And the last piece is it can cause liver injuries. So in the trials, up to 10% of patients actually had elevated liver enzymes. And two to 3% of those, of the patients, had to stop the drug because their liver tests were so abnormal that the doctors were uncomfortable. So this is not a drug without side effects.
Now what about the rest of marijuana, what does the data say overall about medical marijuana? Well, my friends up in Canada, James McCormack and others, author on a recent paper recommending guidelines for how to use medical marijuana. They reviewed all the literature, and we can trust them, because Canadians get hella high. And they just legalized it. What they looked at with all the literature was that there are three conditions for which the evidence shows marijuana is better than placebo. And everything else, the evidence isn’t good enough.
These are the three conditions. Number one is chronic pain, due to neuropathic pain, so it’s a particular type of pain, or end-stage cancer pain. In which case, using marijuana in addition, as an adjunct to other medications, can have some benefit over placebo. They don’t recommend it as the first therapy. First you try the other medications to alleviate pain and anxiety, and then you can use marijuana. And they actually recommend the medical derivative, the actual pharmacologic version, not the smoked version because of dosing issues.

* Exercise requirements
1) Answer these questions using the medical marijuana excerpt:
(a) In the trials, up to what share of patients had elevated liver enzymes?
(b) For how many conditions does the evidence show marijuana is better than placebo?
(c) For chronic pain, which form of marijuana is recommended instead of the smoked version?
2) Write the next part of the medical marijuana excerpt, picking up right after its final sentence.
The listing that comes next was taken from a separate source.

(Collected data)
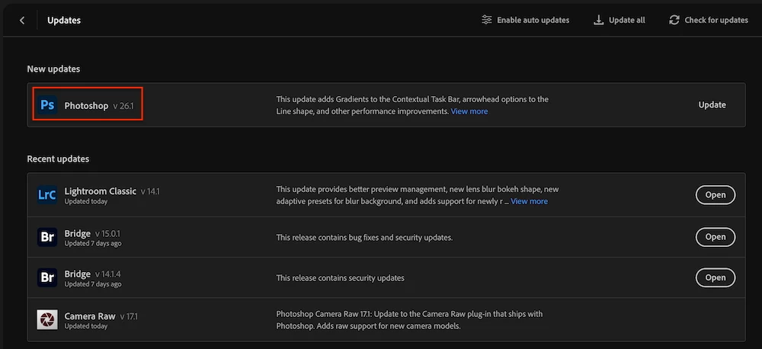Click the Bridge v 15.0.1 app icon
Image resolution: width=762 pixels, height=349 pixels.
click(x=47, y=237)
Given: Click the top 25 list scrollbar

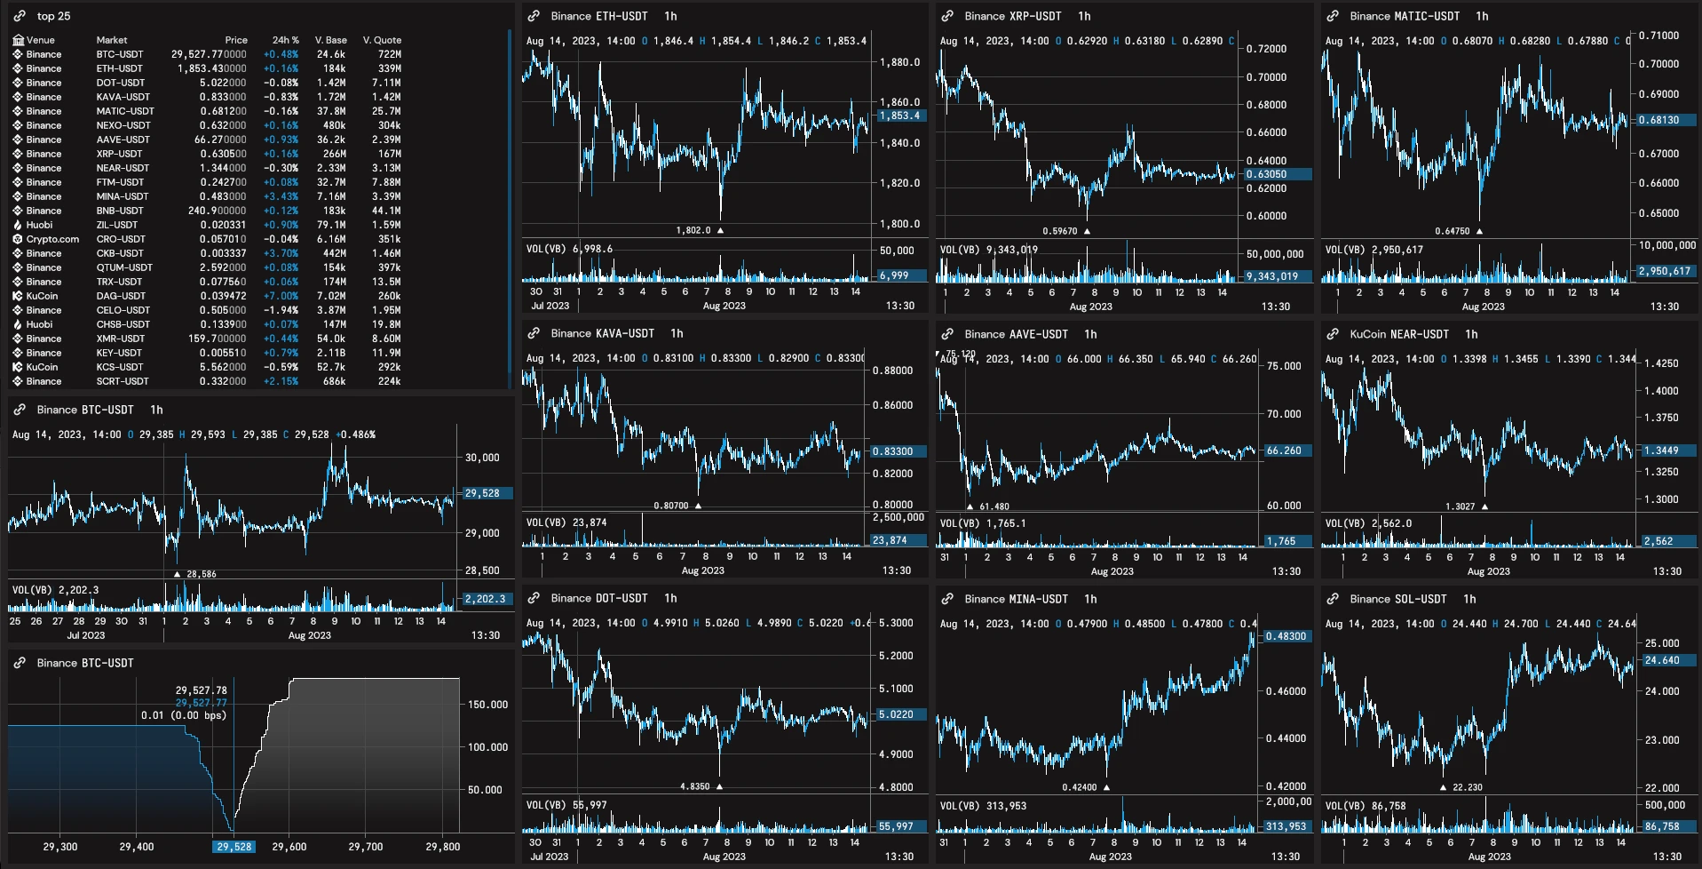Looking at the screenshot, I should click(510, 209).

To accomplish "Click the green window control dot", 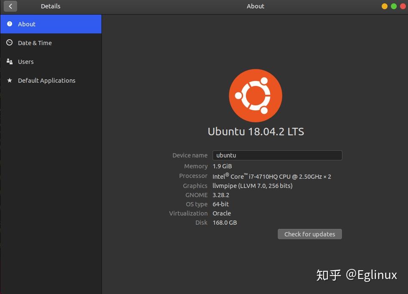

* Exercise answers
1)
(a) Up to 10%.
(b) Three.
(c) The medical derivative, the actual pharmacologic version.

2)
The second condition is spasticity due to multiple sclerosis, due to spinal cord injury. So there’s evidence that it can help, medical marijuana, as a third-line agent. So you’re using things like Lyrica and amitriptyline and other anti-spasmodic drugs, and if those fail, you can add the marijuana component.
The third indication where it actually works better than placebo, and this is actually the strongest indication, is post-chemotherapy nausea and vomiting. So people who have had chemotherapy, medical marijuana can benefit above placebo, up to a 30% effect, which is really good.
Now, what are the side effects? They are innumerable, namely getting stoned. So, a lot of people don’t like that. A small number of people can have acute psychosis, a small number of people get disassociation symptoms, there’s paranoia, sedation, dizziness, low blood pressure, enough that people stop using the drug, particularly older patients. So it is not a magical side-effect-less, you know, natural thing that way. It’s a drug, and we have to study it.
So my calls to action are this. Share this with your CBD bro who thinks that, you know, just because it’s natural, weed’s gonna cure everything, and send it with a reggae clip, just to take some of the edge off. The second call to action is we need to study this drug more. Which means take it off of Schedule I in the United States, it’s crazy. And study the hell out of it. So we can get good evidence, and derive the components of cannabis that actually help people for specific conditions, and tailor it to that. The third call to action is, if cigarettes and alcohol have been legal for decades, and they cause untold social and medical devastation, why the hell isn’t marijuana legal everywhere? So my call to action to everybody is share this, and legalize it. ♪ Hits from the bong ♪
– I came to get high. Share this, we out. I’m dying over here. Oh God, why?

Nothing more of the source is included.